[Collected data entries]
Start of Block

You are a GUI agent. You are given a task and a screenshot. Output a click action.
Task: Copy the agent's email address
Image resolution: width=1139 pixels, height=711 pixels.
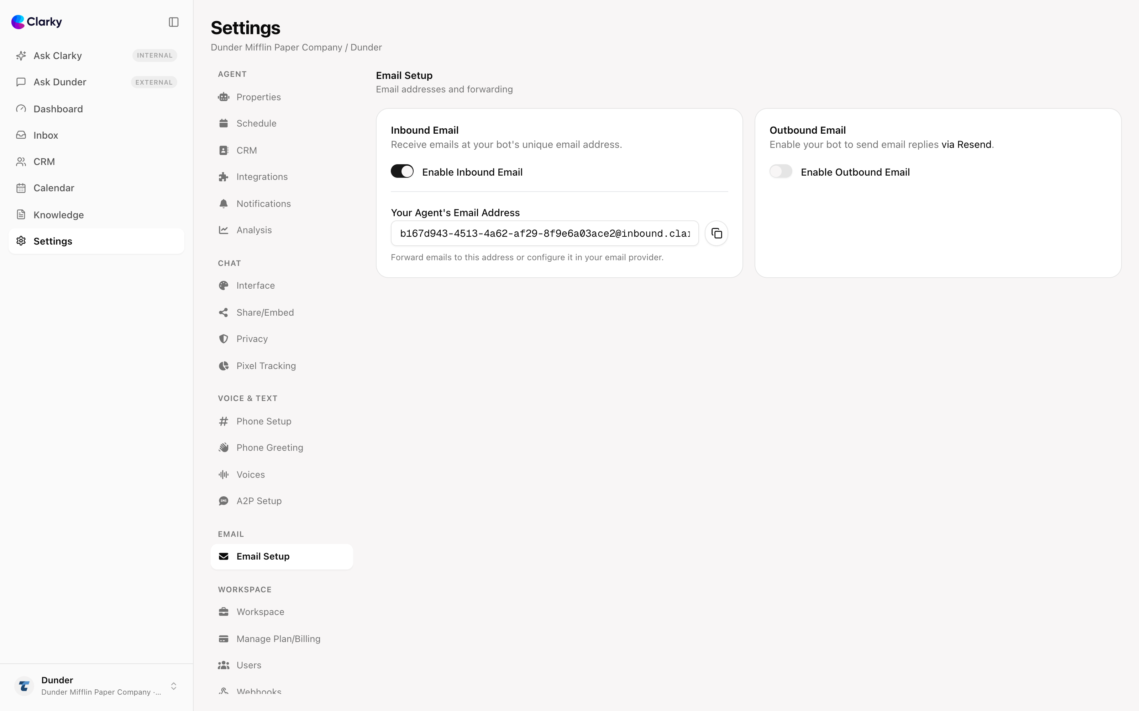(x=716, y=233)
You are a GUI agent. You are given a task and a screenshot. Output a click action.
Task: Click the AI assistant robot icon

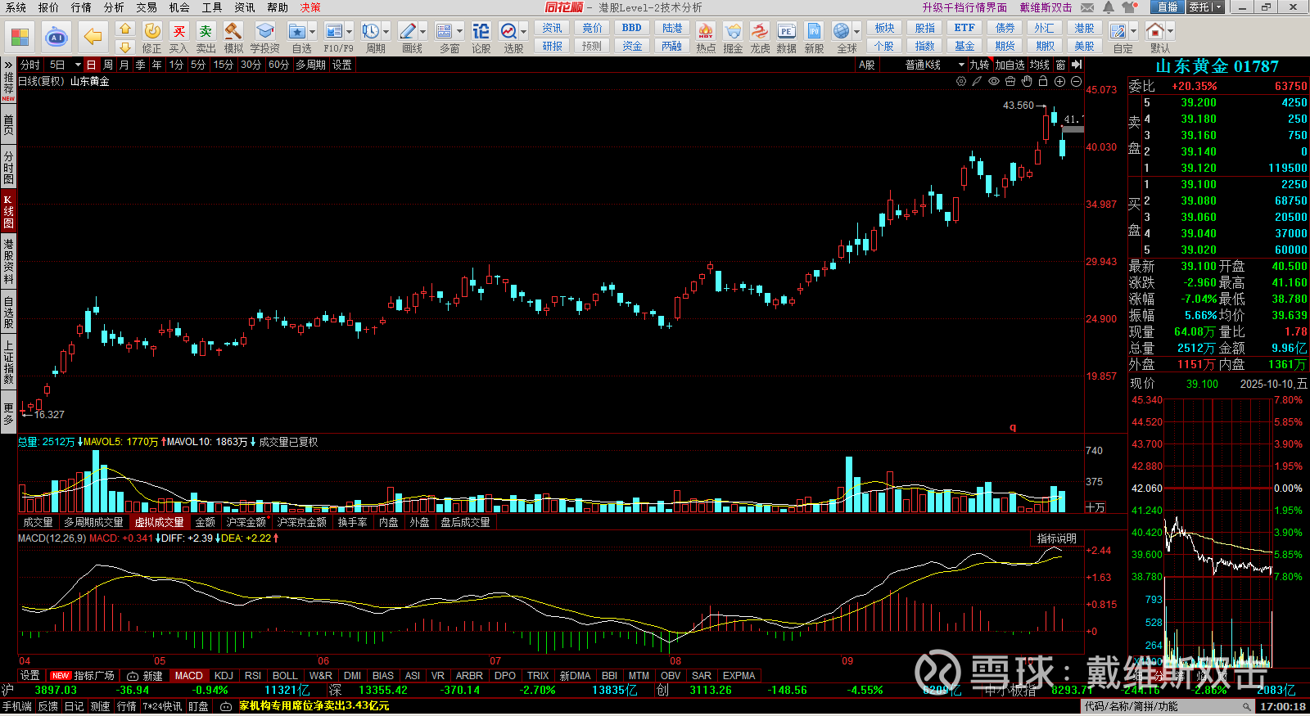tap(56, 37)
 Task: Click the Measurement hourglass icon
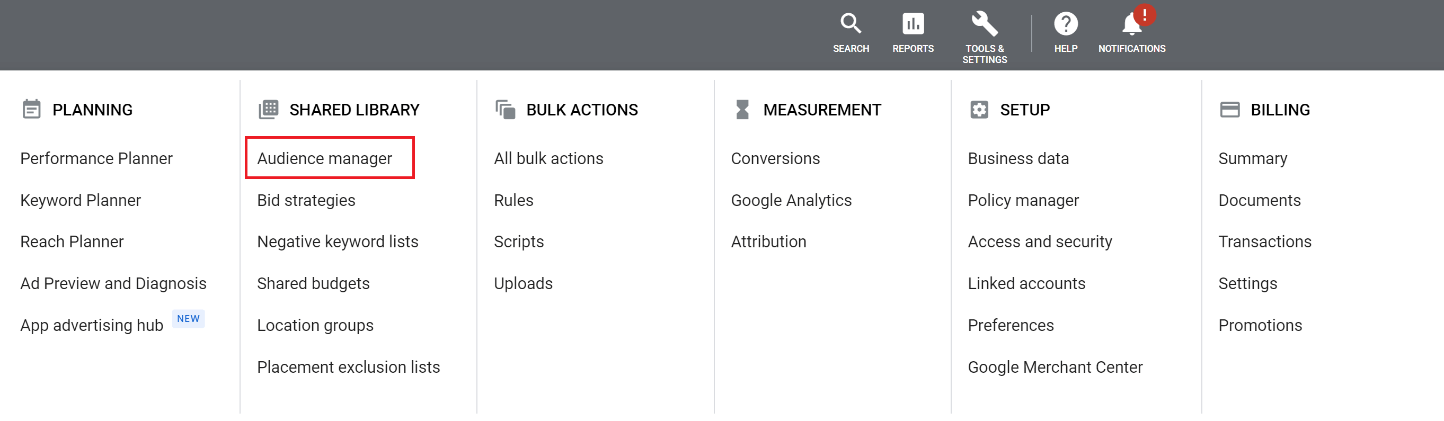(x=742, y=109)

End of Block

WHAT IS REQUIRED
The entries above are to be reproduced exactly, with the pictures dropped.

YOUR SOLUTION
You are a GUI agent. You are given a task and a screenshot. Output a click action.
Task: Copy the agent's email address
Image resolution: width=1139 pixels, height=711 pixels.
(x=716, y=233)
You are a GUI agent. You are given a task and a screenshot. Output a click action.
Task: Click the AI assistant robot icon

tap(56, 37)
 Task: Click the Measurement hourglass icon
(x=742, y=109)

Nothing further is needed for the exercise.